Sunday, September 27, 2009

Very belated film review: "Synecdoche New York"

I went to see this film by that Charlie Kaufman guy who wrote Being John Malkovich and The Eternal Sunshine of the Spotless Mind. In this one, Philip Seymour Hoffman plays a theatre director obsessed with his own mortality, whose artist wife is in the process of leaving him. Then he wins some award that means that he basically has unlimited time and funds to realise any theatrical project he wants to have a crack at. So he takes over this huge warehouse and builds a replica of New York inside it, and then he starts getting increasingly large numbers of people to play everyone he knows in scenes where they workshop their way to what he is sure will eventually be the greatest play ever made. Time passes, or it seems to. Soon the director has someone playing him, and even someone playing the guy who plays him. His replica of New York has a warehouse in it in which there is a smaller replica of New York, complete with its own warehouse, and so on. It is all very odd.

The film maybe goes on a bit, but it is very striking and has many fascinating moments. The bit where the guy playing the guy who is playing the director is introduced is comic genius, and I also liked the bit where the director is walking through the real New York, past lines of dejected people being herded onto buses for "Funland" by thuggish clowns. The lady character's permanently on fire house is maybe a bit more like Kaufman by numbers, but I love the crazy psychiatrist lady and the film's closing nod to Julian Jaynes' The Origins of Consciousness in the Breakdown of the Bicameral Mind. I also got really confused by how the film had Samantha Morton playing a character and then Emily Watson playing someone playing the character that Samantha Morton was playing (or vice versa); what made this all the more confusing was that Morton and Watson always seem a bit interchangeable.
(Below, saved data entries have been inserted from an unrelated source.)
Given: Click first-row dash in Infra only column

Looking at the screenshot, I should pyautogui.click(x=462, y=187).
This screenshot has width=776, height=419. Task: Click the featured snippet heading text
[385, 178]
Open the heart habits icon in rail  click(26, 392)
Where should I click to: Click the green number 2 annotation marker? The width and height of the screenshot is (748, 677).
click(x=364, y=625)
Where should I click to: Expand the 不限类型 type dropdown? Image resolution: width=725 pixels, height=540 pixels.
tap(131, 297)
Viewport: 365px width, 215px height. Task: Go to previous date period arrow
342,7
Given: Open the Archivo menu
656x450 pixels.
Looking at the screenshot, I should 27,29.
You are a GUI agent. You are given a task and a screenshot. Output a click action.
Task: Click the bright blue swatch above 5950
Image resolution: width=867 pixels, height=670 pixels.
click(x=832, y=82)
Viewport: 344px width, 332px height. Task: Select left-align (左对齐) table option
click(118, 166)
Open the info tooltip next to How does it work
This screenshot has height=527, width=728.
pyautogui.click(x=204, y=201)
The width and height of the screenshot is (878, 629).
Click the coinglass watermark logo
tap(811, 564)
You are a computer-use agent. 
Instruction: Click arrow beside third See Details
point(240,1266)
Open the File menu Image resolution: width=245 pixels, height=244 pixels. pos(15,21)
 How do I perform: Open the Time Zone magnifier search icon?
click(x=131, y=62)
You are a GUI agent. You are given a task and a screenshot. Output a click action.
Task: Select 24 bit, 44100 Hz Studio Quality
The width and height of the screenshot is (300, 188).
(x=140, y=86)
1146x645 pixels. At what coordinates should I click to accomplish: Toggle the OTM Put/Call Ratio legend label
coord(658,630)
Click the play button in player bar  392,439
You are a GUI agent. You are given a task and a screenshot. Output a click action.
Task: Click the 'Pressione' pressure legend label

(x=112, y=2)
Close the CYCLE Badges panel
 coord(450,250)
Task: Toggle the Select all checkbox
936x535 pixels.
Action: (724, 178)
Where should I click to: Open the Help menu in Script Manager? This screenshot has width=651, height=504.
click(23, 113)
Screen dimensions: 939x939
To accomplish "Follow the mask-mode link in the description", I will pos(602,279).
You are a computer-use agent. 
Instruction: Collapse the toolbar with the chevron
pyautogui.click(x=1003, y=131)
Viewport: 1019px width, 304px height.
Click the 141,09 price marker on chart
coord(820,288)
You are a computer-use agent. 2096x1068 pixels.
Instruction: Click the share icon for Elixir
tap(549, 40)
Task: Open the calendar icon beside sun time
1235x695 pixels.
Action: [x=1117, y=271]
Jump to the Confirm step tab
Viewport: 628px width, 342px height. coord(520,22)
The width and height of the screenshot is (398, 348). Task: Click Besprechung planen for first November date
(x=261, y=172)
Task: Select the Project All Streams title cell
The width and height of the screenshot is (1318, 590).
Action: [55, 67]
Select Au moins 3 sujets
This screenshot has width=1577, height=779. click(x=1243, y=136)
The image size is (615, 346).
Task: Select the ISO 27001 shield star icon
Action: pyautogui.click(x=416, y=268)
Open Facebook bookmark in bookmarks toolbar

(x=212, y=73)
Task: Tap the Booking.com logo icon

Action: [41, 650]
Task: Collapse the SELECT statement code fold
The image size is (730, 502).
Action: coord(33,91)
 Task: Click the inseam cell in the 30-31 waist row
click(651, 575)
People can discuss what the film is about, but to me it is pretty clear – the Hoffman character dies (or kills himself) early on, and everything afterwards (from around when he wins the huge award) is either a dying hallucination or else a somewhat depressing afterlife experience. Overall, the film is not as impressive as the other Kaufman films mentioned above, but it is a very striking piece of work, and I recommend it to those of you who enjoy the cinematic arts.